Adaptée du roman graphique éponyme de Si Spencer (la série lui est d'ailleurs dédiée), publié dans la collection Vertigo de DC Comics, la série «Bodies» révèle dans chacune de ses quatre époques une palette de mystères qui ne demandent qu'à être reliés les uns aux autres. L'apparition des protagonistes dans les diverses lignes temporelles, les étranges symboles et les appels mystérieux rappelleront sans doute la série à succès «Dark». Les deux programmes Netflix partagent en effet la même complexité et une opacité scénaristique semblable. Toutefois, en se concentrant sur des personnages appartenant au même corps de métier, à savoir les enquêteurs de police, «Bodies» est un peu plus sage.
2. Quatre séries pour le prix d’une
Vous aimez les romans policiers, mais votre mère est une adepte de la science-fiction et votre meilleur ami ne se lasse pas des voyages historiques ? Que tout le monde soit rassuré, «Bodies» assurera l'harmonie des ménages car il y en aura pour tous les goûts.
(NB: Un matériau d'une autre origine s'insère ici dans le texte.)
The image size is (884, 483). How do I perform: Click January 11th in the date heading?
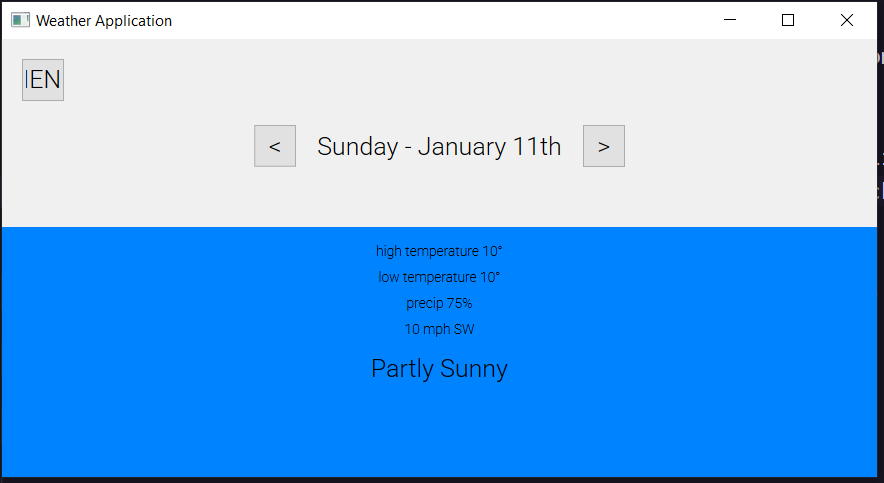[489, 146]
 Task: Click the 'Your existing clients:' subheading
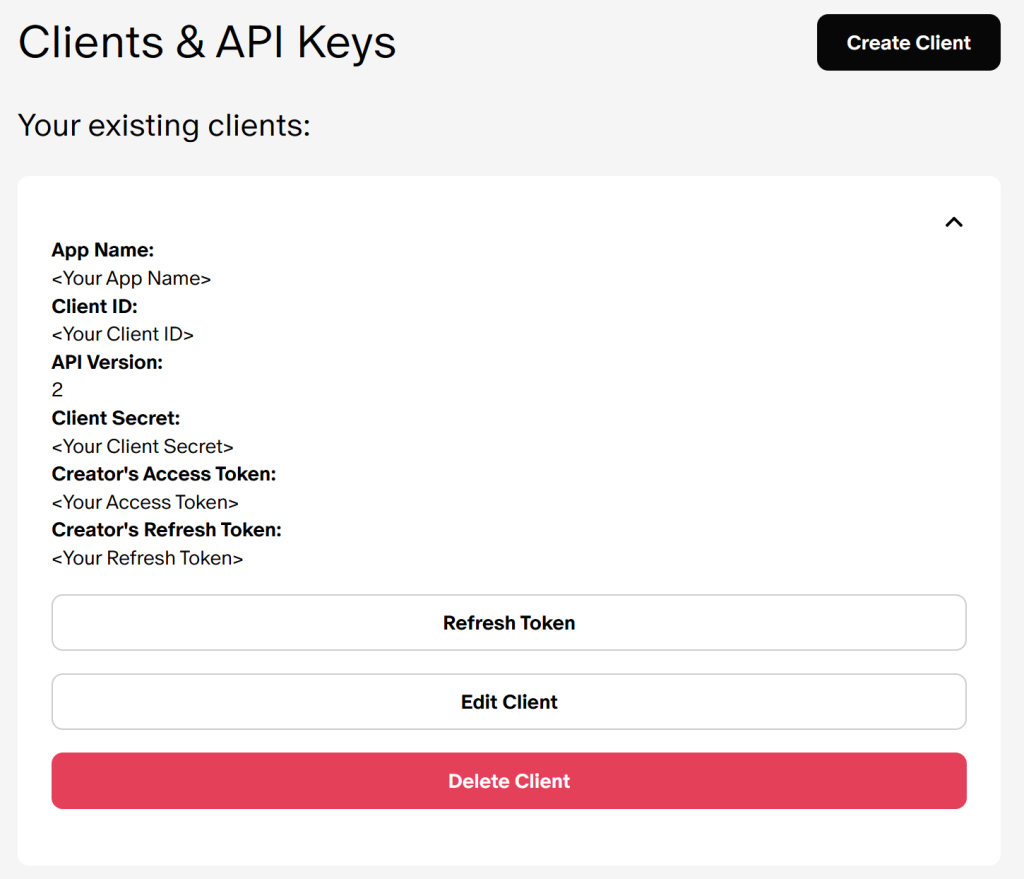click(164, 126)
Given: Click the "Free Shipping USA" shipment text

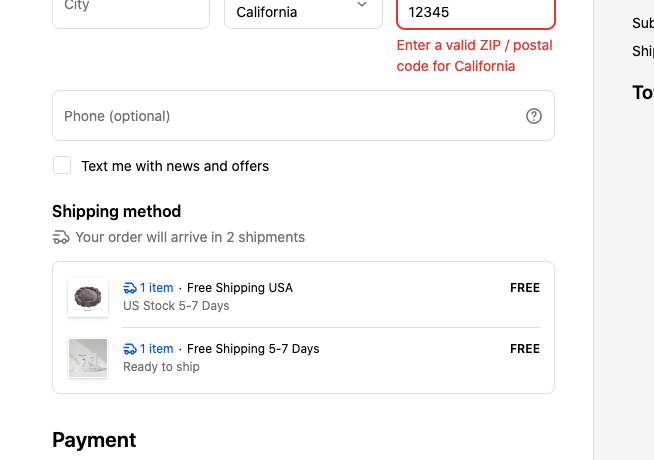Looking at the screenshot, I should coord(240,288).
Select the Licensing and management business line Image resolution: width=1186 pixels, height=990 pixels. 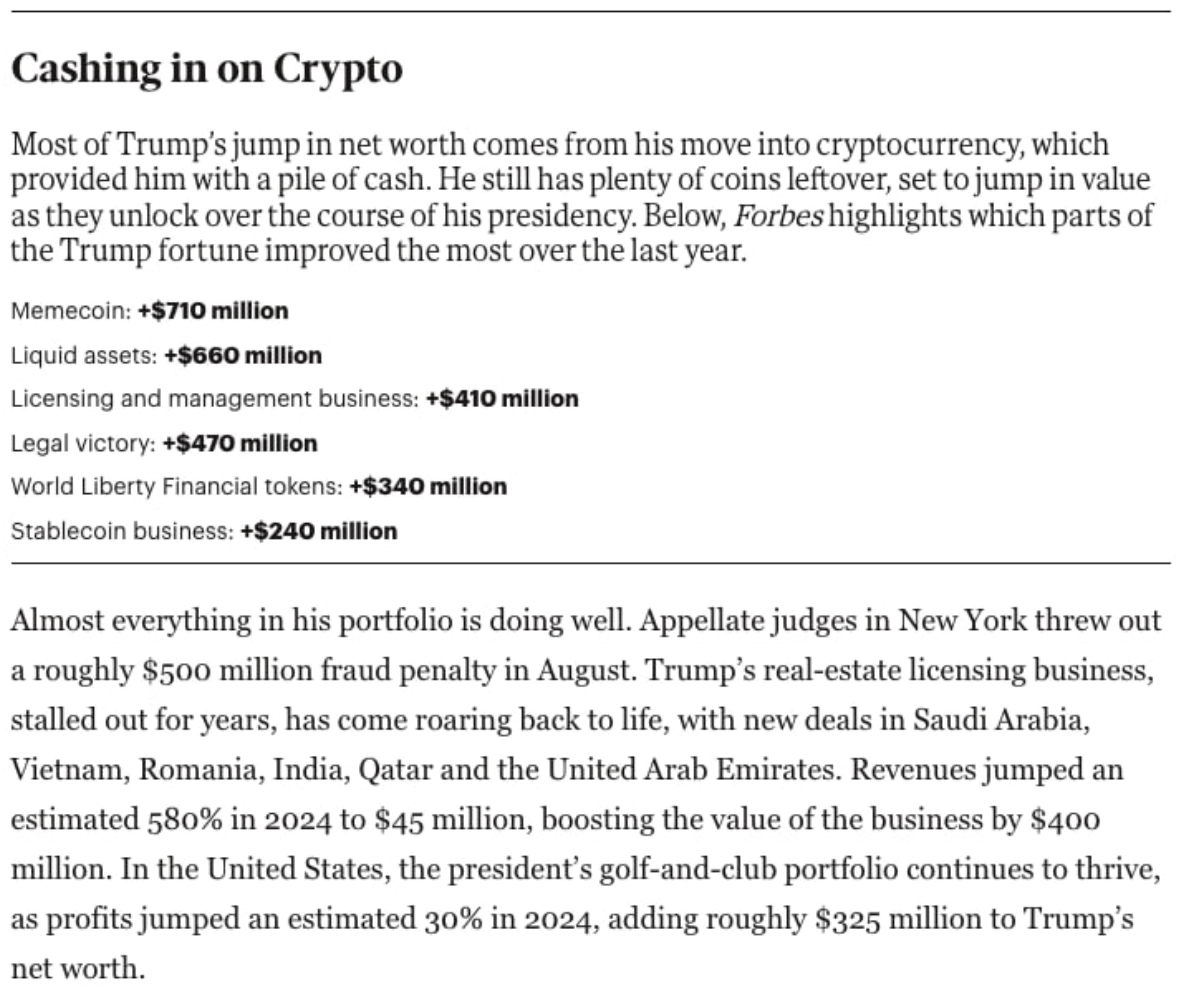pyautogui.click(x=295, y=399)
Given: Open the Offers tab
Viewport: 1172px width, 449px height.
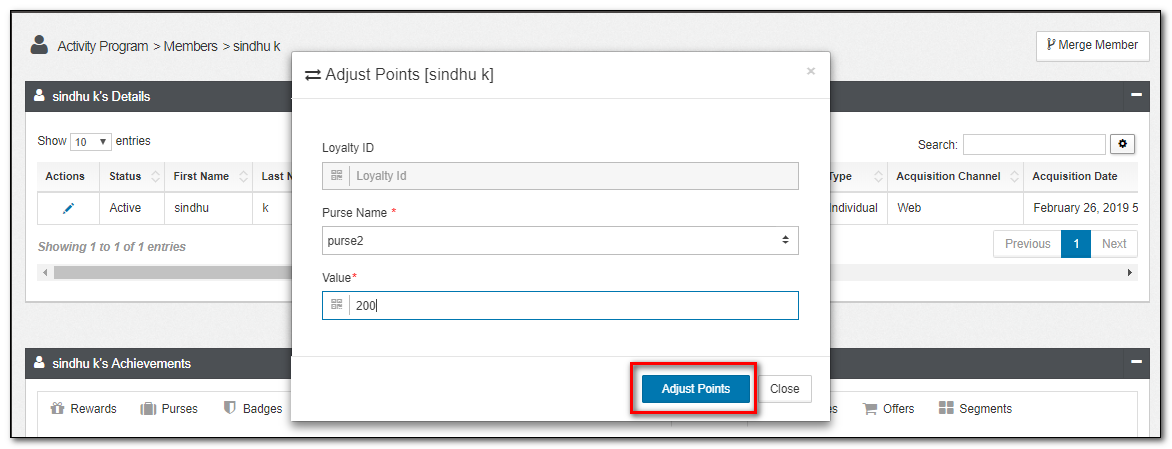Looking at the screenshot, I should coord(888,409).
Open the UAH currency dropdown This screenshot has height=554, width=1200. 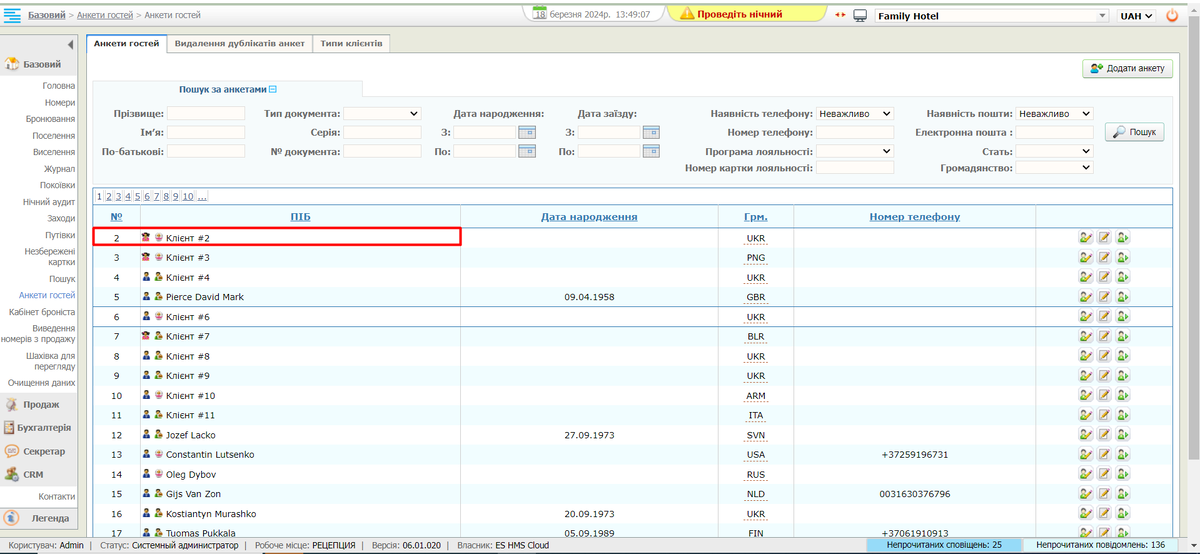pos(1137,16)
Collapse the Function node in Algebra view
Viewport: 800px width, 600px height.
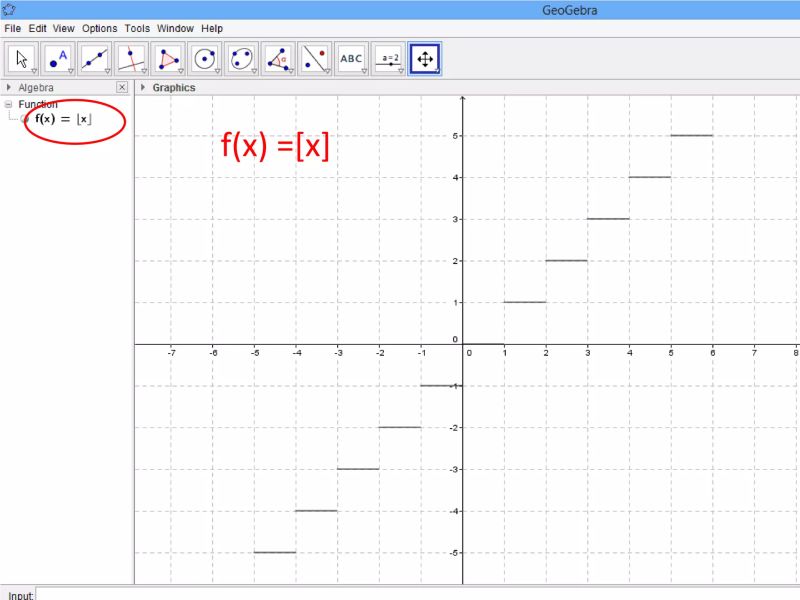pyautogui.click(x=8, y=104)
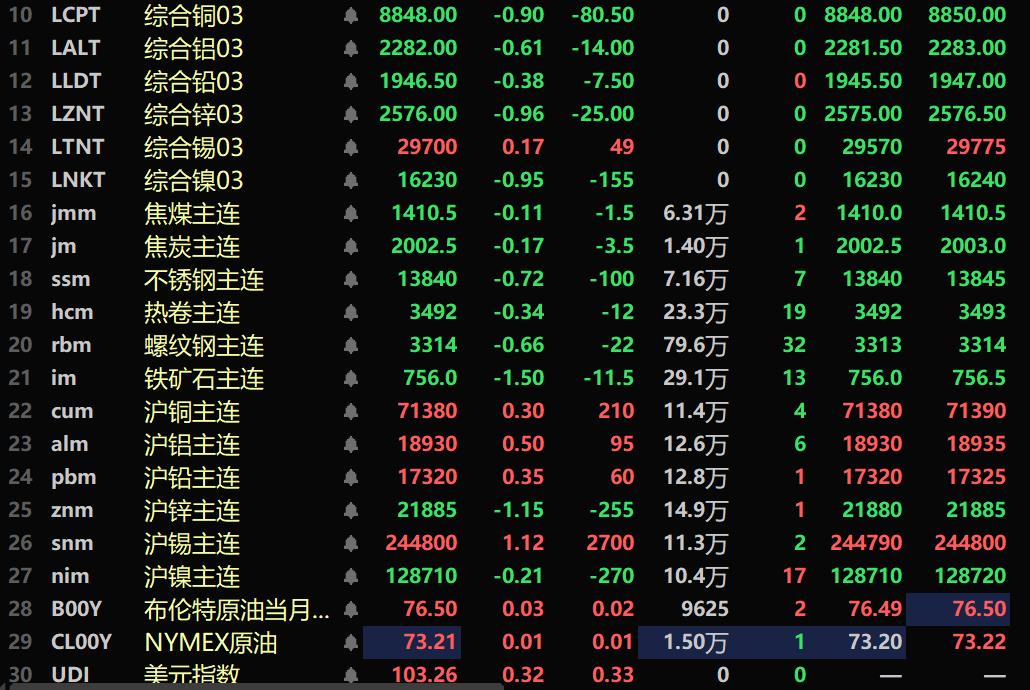1030x690 pixels.
Task: Click the alert bell icon for cum 沪铜主连
Action: pyautogui.click(x=350, y=411)
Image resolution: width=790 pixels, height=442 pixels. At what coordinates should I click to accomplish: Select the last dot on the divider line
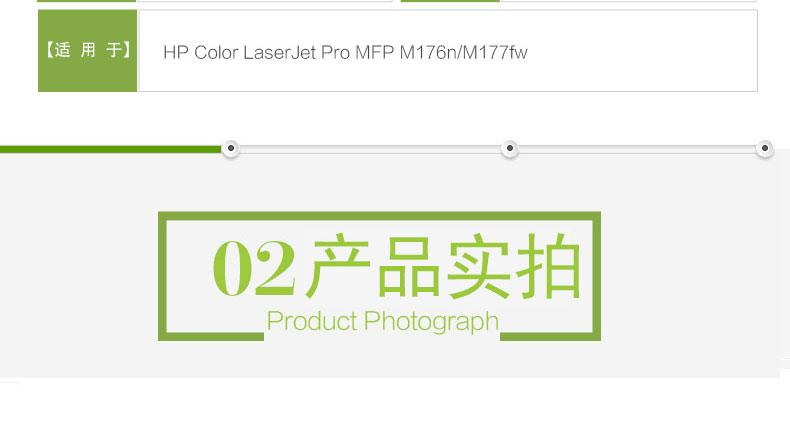(765, 148)
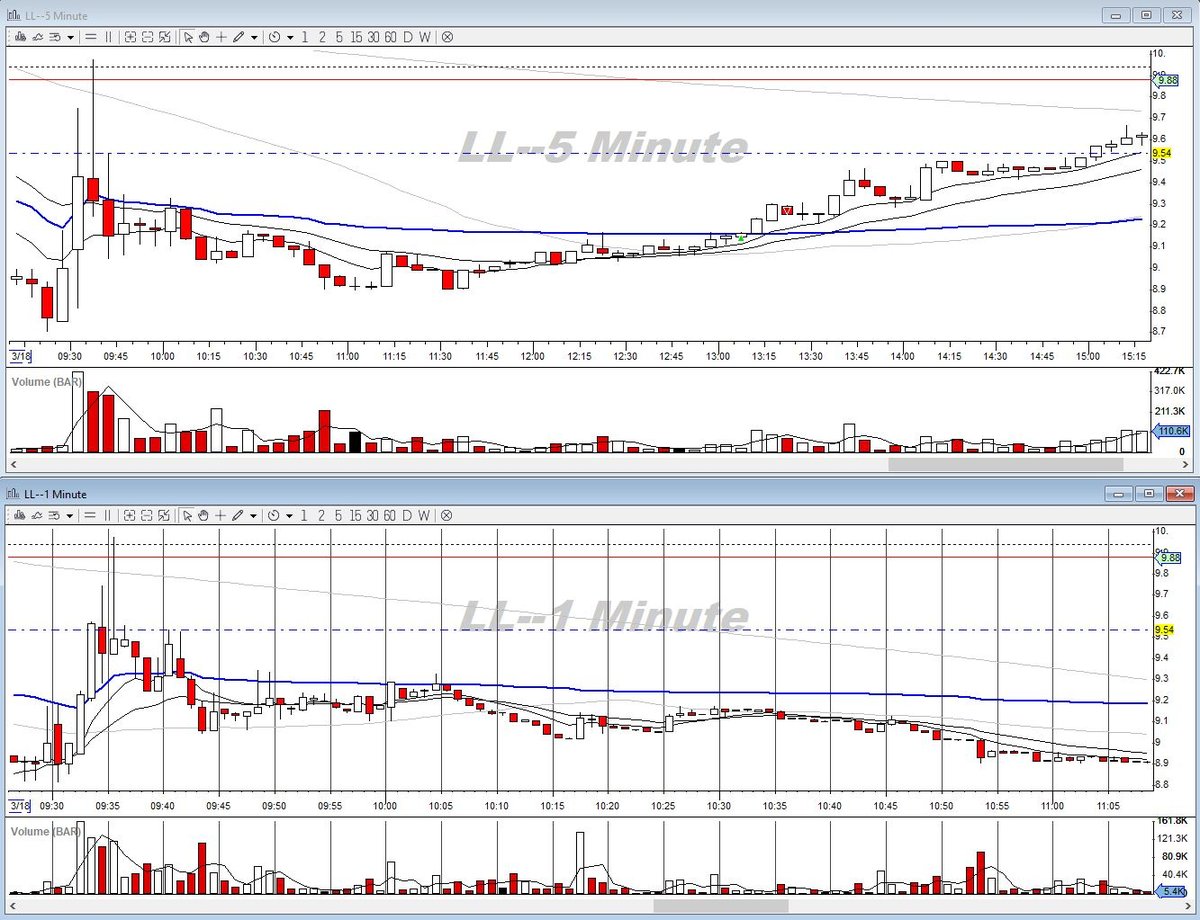Switch 5 Minute chart to 15 minute interval
The image size is (1200, 920).
coord(356,37)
Qu'il s'agisse d'une escapade dans le Londres victorien du début des années 40, ravagé par la guerre, de la métropole contemporaine ou d'une version futuriste et éminemment technologique de la capitale anglaise, tous les échelons temporels de la série surprendront par leurs qualités esthétiques et leurs charmes singuliers.
Si une préférence se dessine pour certains pans de l'histoire, c'est notamment grâce à la diversité de ces protagonistes qui nous conduisent dans les ruelles de leur temps. Une trame passionnante s'en dégage alors que toutes et tous luttent contre leurs propres démons, uni.e.s dans le cadre de cet insondable enquête pour meurtre.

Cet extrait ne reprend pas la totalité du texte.